Шура подумал, что нужно уходить, иначе у него лопнет голова от всех этих артистических нервов и надуманных жестов второсортной мыльной оперы, до которых его мать была большая охотница. Он отставил в сторону пакет молока, не заметив, что смял его, и на пол закапала белая струйка, он не мог больше…
– Ты куда это собрался? – мать, сурово поджав губы и уперев руки в бока, кинулась за ним в прихожую. – К этой дряни?
– Мам, успокойся, – пробормотал Шура, завязывая шнурки на ботинках. В висках гремело; он сдернул с вешалки куртку и шарф, в который мама тотчас же вцепилась:
– Не пущу! К этой проститутке – не пущу!
– Мама, да нет у меня никого! – рявкнул Шура. Он никогда не повышал голоса на маму и сейчас даже не осознал, что же все-таки произошло, и почему она влепила ему пощечину.
– Ты как с матерью разговариваешь, гаденыш?! И не смей отворачива…
Шура выскочил в подъезд, и остаток фразы оборвала захлопнувшаяся дверь. Он чуть ли не кубарем скатился с лестницы и вылетел из подъезда в метель и ночь; щека горела как от прикосновения утюга. Шура не знал, куда идет через весь этот снег и не замечал, что по щекам скатываются слезы. В конце концов, он привалился к фонарному столбу и сел в сугроб, захлебываясь от совершенно женских рыданий. Ну почему, почему, почему…
Когда снег из-под колес подъехавшего автомобиля хлестнул его по рукам и груди, то он даже не удивился. Поднялся, открыл дверь и сел.
* * *
Странно, однако чем дальше уезжал от дома красный автомобиль, тем спокойнее у Шуры становилось на душе, будто ссора с мамой вычищалась из его памяти и вообще случилась не с ним. Он утонул в мягком кресле-ковше, вытянув ноги к печке, и ни о чем не думал. В динамиках мурлыкал Мумий Тролль, почему-то почти не раздражая.
– Как ты узнала, что я выйду? – спросил Шура.
Улыбка Лизы казалась ему нарисованной в воздухе улыбкой Чеширского кота. Вернее, кошки.
– Ты не вышел. Ты выбежал, – уточнила Лиза.

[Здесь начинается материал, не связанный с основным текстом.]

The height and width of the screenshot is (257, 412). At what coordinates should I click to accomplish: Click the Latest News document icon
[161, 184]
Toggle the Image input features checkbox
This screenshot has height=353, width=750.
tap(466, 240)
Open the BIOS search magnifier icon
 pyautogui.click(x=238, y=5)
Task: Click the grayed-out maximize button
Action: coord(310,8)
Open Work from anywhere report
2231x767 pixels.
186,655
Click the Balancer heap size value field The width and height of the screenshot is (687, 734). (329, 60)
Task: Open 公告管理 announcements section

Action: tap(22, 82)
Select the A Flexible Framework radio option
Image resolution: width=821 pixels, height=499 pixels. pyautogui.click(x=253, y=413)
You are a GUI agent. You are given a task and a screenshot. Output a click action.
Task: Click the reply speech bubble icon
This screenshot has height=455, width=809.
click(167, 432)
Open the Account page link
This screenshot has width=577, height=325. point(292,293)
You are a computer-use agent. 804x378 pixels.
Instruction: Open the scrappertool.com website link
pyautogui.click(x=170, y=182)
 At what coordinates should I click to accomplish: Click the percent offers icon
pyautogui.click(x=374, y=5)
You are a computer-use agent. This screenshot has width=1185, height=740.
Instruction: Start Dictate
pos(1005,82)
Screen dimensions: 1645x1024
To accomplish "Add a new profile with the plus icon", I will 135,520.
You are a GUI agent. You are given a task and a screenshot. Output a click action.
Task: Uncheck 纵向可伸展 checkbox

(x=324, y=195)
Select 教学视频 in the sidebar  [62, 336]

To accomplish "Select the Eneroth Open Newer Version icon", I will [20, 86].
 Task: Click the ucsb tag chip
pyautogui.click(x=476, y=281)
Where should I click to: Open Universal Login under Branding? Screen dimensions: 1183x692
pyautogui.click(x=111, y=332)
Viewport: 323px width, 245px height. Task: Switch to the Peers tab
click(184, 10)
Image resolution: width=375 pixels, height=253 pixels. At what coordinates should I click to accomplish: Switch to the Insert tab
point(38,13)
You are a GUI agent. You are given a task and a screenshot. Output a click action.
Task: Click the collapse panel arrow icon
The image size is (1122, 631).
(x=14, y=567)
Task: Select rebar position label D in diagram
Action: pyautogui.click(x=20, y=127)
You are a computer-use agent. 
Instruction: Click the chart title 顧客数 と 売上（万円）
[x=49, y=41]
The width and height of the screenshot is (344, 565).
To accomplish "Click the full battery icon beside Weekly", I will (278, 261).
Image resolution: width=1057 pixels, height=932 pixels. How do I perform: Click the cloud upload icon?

– Как ты узнала? – повторил он.
– Это важно?
Шура рассмеялся.
– Нет, – впервые за весь день ему было спокойно и легко. Если бы ему сейчас сказали, что он поругался с мамой, что повысил на нее голос и получил пощечину, а потом ушел из дома, то он бы попросту не поверил – слишком все это не вязалось с покоем, воцарившимся в нем. – Куда мы едем?
– Это важно?
– Важно, – ответил он и снова рассмеялся. – Нет. Неважно. Послушай, чем это пахнет? Трава?
– Ты куришь траву?
Шура погрозил ей пальцем.
– Это не-хо-ро-шо, девушка. Курить траву очень нехорошо.
– Но ты, тем не менее, курил ее, – сказала Лиза и уточнила: – Пару раз, не больше. Мама не узнала.